### [STATED GOAL]
Could you rewrite these rows, replacing every "Instruction" with "Command" and leaving everything else unchanged?
● ● ● ●
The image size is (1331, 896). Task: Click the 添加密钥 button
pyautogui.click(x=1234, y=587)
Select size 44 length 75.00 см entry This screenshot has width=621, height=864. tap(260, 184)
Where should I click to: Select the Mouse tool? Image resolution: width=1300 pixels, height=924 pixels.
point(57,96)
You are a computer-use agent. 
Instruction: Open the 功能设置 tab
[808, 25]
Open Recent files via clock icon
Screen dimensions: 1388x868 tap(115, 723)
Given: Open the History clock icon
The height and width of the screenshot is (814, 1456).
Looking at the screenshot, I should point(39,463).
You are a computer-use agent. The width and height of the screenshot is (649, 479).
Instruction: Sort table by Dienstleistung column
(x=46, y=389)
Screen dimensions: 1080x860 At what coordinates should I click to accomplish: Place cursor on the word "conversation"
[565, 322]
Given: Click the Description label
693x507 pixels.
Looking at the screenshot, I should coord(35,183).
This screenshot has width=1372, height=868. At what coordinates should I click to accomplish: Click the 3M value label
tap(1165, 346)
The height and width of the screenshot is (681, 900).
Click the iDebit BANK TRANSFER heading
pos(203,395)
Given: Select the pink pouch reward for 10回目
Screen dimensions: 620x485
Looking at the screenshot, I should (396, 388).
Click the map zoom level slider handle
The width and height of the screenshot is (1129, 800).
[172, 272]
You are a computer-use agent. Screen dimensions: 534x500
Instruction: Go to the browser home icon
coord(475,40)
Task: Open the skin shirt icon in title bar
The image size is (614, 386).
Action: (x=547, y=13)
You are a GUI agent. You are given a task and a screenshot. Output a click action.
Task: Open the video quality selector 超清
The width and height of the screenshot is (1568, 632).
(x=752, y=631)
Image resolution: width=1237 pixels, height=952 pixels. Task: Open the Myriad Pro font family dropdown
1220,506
● ● ● ●
### [FINAL ANSWER]
The image size is (1331, 896). Task: Click the 添加密钥 button
pyautogui.click(x=1234, y=587)
Select size 44 length 75.00 см entry This screenshot has width=621, height=864. tap(260, 184)
Where should I click to: Select the Mouse tool? Image resolution: width=1300 pixels, height=924 pixels.
point(57,96)
You are a computer-use agent. 
Command: Open the 功能设置 tab
[808, 25]
Open Recent files via clock icon
Screen dimensions: 1388x868 tap(115, 723)
Given: Open the History clock icon
The height and width of the screenshot is (814, 1456).
Looking at the screenshot, I should point(39,463).
You are a computer-use agent. The width and height of the screenshot is (649, 479).
Command: Sort table by Dienstleistung column
(x=46, y=389)
Screen dimensions: 1080x860 At what coordinates should I click to accomplish: Place cursor on the word "conversation"
[565, 322]
Given: Click the Description label
693x507 pixels.
Looking at the screenshot, I should coord(35,183).
This screenshot has width=1372, height=868. At what coordinates should I click to accomplish: Click the 3M value label
tap(1165, 346)
The height and width of the screenshot is (681, 900).
Click the iDebit BANK TRANSFER heading
pos(203,395)
Given: Select the pink pouch reward for 10回目
Screen dimensions: 620x485
Looking at the screenshot, I should (396, 388).
Click the map zoom level slider handle
The width and height of the screenshot is (1129, 800).
[172, 272]
You are a computer-use agent. Screen dimensions: 534x500
Command: Go to the browser home icon
coord(475,40)
Task: Open the skin shirt icon in title bar
The image size is (614, 386).
Action: (x=547, y=13)
You are a GUI agent. You are given a task and a screenshot. Output a click action.
Task: Open the video quality selector 超清
The width and height of the screenshot is (1568, 632).
(x=752, y=631)
Image resolution: width=1237 pixels, height=952 pixels. Task: Open the Myriad Pro font family dropdown
1220,506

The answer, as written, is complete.